[Stored data entries]
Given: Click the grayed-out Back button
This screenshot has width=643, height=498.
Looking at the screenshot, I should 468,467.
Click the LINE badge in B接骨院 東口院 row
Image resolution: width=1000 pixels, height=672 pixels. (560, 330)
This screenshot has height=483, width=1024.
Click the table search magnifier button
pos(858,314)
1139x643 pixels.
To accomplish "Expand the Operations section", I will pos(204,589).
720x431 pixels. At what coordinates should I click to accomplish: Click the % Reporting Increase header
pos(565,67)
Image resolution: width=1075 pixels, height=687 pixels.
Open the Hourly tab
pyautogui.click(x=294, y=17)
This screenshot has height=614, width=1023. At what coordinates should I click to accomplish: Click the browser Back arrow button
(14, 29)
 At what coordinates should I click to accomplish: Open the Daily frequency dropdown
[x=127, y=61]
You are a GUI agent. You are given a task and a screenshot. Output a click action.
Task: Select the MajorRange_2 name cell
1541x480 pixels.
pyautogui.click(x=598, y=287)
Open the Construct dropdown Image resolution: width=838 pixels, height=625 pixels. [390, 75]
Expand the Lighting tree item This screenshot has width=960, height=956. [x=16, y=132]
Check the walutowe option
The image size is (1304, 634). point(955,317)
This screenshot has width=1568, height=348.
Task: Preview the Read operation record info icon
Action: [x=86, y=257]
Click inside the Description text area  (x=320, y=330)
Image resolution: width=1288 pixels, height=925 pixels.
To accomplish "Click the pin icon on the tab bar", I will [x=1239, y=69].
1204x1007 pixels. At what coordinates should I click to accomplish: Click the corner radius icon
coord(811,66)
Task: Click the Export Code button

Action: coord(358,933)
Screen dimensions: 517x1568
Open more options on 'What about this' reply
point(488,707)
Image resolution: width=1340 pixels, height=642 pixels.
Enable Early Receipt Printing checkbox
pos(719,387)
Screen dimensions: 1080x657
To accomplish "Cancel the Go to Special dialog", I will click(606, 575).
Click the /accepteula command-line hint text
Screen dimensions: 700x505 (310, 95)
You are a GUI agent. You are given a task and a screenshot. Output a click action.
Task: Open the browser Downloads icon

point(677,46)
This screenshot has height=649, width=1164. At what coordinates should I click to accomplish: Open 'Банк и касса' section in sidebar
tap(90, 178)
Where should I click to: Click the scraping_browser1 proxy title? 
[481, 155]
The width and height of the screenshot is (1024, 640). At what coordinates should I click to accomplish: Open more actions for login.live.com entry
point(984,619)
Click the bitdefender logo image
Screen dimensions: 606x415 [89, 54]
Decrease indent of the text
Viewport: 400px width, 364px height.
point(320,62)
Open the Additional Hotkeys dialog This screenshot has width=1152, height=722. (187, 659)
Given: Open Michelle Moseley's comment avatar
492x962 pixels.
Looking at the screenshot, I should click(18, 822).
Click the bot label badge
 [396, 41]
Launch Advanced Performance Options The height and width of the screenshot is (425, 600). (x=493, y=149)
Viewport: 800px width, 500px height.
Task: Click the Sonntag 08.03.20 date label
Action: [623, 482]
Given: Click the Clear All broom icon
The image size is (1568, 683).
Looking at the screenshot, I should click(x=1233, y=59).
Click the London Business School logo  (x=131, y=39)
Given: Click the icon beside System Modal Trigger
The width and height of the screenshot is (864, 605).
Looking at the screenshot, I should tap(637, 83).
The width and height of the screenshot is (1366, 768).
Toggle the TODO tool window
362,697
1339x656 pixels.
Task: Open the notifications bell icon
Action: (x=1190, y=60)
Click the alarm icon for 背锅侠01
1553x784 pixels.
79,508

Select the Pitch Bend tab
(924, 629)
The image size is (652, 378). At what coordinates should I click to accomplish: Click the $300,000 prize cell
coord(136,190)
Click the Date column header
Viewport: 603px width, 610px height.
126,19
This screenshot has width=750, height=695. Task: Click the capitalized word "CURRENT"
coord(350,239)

*What to work on*.
Which lines above contain the word "dialog"? Copy each one.

*Exercise solution*.
To accomplish "Cancel the Go to Special dialog", I will click(606, 575).
Open the Additional Hotkeys dialog This screenshot has width=1152, height=722. (187, 659)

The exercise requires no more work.